§ **Passage for review**:

American law professor (1879–1954)

John Randolph Tucker (October 29, 1879 – June 12, 1954) was an American lawyer and law professor who established the county manager form of government in Henrico County, Virginia.

==Early and family life==
Tucker was born in Staunton, Virginia on October 29, 1879, to Henry St. George Tucker III and his wife, Henrietta Preston Johnston. His father Henry St. George Tucker was the fourth generation of distinguished lawyers and judges in the family, and this John Tucker (named after his lawyer/politician grandfather John Randolph Tucker (1823–1897) would become the fifth generation of lawyers in the family. Henry Tucker moved his family to Lexington, Virginia when John was young. The father practiced as well as taught law at Washington and Lee University, and also served as U.S. Representative from 1889 to 1897 and from 1922 to 1932. Young John Tucker attended Tulane University (where his maternal grandfather had served as its first president) as well as Washington and Lee University. He graduated from the Washington and Lee law school in 1902 and spent a year doing postgraduate work at the Harvard Law School.

John Tucker married Mary Byrd Harrison, a daughter of former state delegate Carter H. Harrison, in 1911. Their daughter married Francis Thornton Greene and lived in Warrenton, Virginia and their son J. Randolph Tucker Jr. (nicknamed "Bunny"; 1914–2015) would become a lawyer and member of the Virginia House of Delegates from 1950 to 1958 state senator and later a judge of the Circuit Court of the City of Richmond. The senior John Tucker was also an active member of St. Stephen's Episcopal Church, serving both on the vestry and as junior and senior warden.

§ **Exercise instructions**: Reproduce the full text on John Randolph Tucker, word for word. Rely only on the text about John Randolph Tucker.

(Data records)

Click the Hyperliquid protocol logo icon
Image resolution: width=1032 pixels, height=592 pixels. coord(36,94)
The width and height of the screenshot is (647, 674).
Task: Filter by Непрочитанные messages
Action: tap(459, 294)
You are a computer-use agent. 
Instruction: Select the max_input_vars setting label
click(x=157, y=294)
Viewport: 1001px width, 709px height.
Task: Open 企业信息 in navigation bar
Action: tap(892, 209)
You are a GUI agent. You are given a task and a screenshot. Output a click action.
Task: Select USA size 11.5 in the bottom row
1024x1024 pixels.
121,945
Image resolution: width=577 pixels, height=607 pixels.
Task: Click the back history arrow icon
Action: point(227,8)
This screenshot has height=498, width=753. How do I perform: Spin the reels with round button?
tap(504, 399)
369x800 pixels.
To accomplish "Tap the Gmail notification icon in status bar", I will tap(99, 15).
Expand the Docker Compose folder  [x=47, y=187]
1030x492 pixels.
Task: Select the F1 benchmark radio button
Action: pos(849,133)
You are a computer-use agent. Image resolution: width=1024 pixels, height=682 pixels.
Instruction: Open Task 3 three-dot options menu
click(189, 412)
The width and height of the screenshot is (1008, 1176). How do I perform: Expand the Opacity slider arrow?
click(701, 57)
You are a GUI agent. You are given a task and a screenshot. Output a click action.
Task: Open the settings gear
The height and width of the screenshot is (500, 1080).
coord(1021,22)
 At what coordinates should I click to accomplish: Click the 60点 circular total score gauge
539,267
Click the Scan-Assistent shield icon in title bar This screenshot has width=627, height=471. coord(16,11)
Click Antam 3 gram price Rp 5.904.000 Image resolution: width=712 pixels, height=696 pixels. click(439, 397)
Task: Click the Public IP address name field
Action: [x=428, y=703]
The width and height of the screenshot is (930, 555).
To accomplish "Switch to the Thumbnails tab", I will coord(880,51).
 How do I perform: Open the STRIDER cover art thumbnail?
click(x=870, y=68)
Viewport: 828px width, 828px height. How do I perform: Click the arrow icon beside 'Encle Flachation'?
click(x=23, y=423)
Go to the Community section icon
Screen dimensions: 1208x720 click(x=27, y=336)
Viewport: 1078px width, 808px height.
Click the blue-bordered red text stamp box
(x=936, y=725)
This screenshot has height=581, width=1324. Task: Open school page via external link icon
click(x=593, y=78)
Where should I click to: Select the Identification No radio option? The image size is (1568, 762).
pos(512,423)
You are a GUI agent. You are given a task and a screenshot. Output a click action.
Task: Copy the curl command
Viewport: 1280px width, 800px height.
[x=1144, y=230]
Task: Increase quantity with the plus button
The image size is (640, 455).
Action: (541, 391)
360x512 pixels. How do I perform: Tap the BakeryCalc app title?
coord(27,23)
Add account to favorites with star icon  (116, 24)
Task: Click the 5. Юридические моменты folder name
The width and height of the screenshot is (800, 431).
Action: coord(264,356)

§ **Reply**:
American law professor (1879–1954)

John Randolph Tucker (October 29, 1879 – June 12, 1954) was an American lawyer and law professor who established the county manager form of government in Henrico County, Virginia.

==Early and family life==
Tucker was born in Staunton, Virginia on October 29, 1879, to Henry St. George Tucker III and his wife, Henrietta Preston Johnston. His father Henry St. George Tucker was the fourth generation of distinguished lawyers and judges in the family, and this John Tucker (named after his lawyer/politician grandfather John Randolph Tucker (1823–1897) would become the fifth generation of lawyers in the family. Henry Tucker moved his family to Lexington, Virginia when John was young. The father practiced as well as taught law at Washington and Lee University, and also served as U.S. Representative from 1889 to 1897 and from 1922 to 1932. Young John Tucker attended Tulane University (where his maternal grandfather had served as its first president) as well as Washington and Lee University. He graduated from the Washington and Lee law school in 1902 and spent a year doing postgraduate work at the Harvard Law School.

John Tucker married Mary Byrd Harrison, a daughter of former state delegate Carter H. Harrison, in 1911. Their daughter married Francis Thornton Greene and lived in Warrenton, Virginia and their son J. Randolph Tucker Jr. (nicknamed "Bunny"; 1914–2015) would become a lawyer and member of the Virginia House of Delegates from 1950 to 1958 state senator and later a judge of the Circuit Court of the City of Richmond. The senior John Tucker was also an active member of St. Stephen's Episcopal Church, serving both on the vestry and as junior and senior warden.